Setting and retrieving results from PU registers

See also

Reference:

MfpgaCommandQueue MfpgaGetRegister MfpgaSetRegister

Availability

Available in MIL-Lite

Available in MIL

Each PU has a dedicated register space which consists of three separate sections: a header section, an I/O control section, and a user-specific section. Each of these sections contains registers that hold specific information about the PU. Registers in the header and I/O sections do not require user modification, while registers in the user-specific section allow you to set the PU's operation settings. Most PUs that return non-image results also return these results in registers in the user-specific section.

You can set a PU's user-specific register section using up to four calls to MfpgaSetRegister(). Similarly, you can set up a request to retrieve the values of a PU's user-specific register section using up to four calls to MfpgaGetRegister(). Four calls is usually more than sufficient because you can write to or read from multiple registers at a single time.

For each PU, you are provided with PU-specific, predefined, C constructs to facilitate setting the PU's user-specific registers. The constructs are supplied in header files (fpga_*.h), located in the \Matrox Imaging\MIL\Examples\BoardSpecific\BoardName\BoardNameFDK\Include directory (for example, BoardNameFDK can be SoliosFDK). For custom PUs, use the generated register header files to write values to/read values from registers, instead of hardcoding a register or field offset, since these help keep your code forward-compatible.

In the header file, there is a structure that represents all the user-specific registers of the PU. For example, this is the structure for all the user-specific registers of the gainoffset PU.

--- --- ---

### Complete the following:
A – According to the PU registers page, what three sections make up each PU's register space?
B – Please write out the PU registers page passage starting at "Each PU has" and ending at "the user-specific section.", switching "header section" to "top section".

### Saved data entries:
--- --- ---

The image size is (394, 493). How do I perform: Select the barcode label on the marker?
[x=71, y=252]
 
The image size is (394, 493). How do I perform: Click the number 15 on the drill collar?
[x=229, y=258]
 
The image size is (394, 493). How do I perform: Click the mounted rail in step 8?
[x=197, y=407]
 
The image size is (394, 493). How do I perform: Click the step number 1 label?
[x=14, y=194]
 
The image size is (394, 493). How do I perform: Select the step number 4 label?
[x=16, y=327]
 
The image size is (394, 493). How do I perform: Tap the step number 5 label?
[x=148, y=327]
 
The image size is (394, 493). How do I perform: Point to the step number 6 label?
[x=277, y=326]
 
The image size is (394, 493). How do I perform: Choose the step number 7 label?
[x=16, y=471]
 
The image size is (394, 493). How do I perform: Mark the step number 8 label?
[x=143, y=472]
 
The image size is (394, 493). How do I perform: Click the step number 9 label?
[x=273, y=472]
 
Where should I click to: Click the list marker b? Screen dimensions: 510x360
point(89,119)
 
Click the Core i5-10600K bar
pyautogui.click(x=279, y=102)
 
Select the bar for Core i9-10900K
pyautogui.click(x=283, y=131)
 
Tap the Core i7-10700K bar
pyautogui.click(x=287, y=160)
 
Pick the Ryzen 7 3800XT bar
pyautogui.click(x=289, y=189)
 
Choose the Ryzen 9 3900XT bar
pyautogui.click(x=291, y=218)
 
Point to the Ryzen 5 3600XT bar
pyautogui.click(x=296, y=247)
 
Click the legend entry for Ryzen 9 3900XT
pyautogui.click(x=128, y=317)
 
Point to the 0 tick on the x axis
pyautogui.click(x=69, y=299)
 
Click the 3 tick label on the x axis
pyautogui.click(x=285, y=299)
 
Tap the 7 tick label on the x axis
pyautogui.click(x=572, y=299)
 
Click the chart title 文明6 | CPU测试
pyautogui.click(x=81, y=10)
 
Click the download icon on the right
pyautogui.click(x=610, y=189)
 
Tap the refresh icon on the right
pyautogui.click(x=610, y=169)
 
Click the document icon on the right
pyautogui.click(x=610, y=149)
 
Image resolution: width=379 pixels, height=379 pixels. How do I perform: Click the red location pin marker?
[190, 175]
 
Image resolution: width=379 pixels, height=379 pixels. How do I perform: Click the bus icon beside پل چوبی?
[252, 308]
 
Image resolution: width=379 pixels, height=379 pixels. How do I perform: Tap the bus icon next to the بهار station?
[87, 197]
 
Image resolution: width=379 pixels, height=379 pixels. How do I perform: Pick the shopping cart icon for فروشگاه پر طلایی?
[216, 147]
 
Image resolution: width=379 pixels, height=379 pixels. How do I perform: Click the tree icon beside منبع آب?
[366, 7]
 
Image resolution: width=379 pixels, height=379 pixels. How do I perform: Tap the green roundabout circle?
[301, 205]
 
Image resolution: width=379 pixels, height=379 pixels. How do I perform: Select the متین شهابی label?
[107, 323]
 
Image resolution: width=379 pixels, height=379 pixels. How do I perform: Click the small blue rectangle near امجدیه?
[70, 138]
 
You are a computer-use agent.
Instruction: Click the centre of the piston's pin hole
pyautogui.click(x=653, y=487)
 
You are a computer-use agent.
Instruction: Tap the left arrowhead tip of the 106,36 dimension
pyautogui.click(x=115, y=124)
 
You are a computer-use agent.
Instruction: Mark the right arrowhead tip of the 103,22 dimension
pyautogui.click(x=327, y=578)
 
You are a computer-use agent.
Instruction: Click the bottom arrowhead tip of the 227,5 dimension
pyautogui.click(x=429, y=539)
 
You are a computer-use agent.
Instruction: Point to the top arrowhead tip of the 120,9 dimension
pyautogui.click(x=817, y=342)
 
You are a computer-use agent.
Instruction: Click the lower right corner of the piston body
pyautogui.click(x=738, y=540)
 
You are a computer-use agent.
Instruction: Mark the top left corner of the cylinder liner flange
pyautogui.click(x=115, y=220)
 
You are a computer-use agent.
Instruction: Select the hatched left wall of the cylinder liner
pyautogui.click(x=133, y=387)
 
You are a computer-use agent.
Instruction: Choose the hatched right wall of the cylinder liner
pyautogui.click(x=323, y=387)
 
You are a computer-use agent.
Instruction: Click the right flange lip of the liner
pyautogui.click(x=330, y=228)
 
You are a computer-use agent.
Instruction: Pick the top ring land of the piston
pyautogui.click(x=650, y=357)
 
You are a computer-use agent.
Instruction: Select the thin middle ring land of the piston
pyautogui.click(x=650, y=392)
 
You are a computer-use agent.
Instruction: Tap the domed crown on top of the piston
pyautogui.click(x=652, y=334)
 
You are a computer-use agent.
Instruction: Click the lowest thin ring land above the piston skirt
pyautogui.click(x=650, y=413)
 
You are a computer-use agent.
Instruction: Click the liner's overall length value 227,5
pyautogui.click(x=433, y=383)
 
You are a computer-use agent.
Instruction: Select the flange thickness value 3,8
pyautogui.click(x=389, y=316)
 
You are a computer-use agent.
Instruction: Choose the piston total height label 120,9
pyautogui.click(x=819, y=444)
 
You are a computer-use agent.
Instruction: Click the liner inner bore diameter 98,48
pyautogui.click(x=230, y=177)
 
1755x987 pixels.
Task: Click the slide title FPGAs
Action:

--- --- ---

### Solved problems:
A – A header section, an I/O control section, and a user-specific section.

B –
Each PU has a dedicated register space which consists of three separate sections: a top section, an I/O control section, and a user-specific section. Each of these sections contains registers that hold specific information about the PU. Registers in the header and I/O sections do not require user modification, while registers in the user-specific section allow you to set the PU's operation settings. Most PUs that return non-image results also return these results in registers in the user-specific section.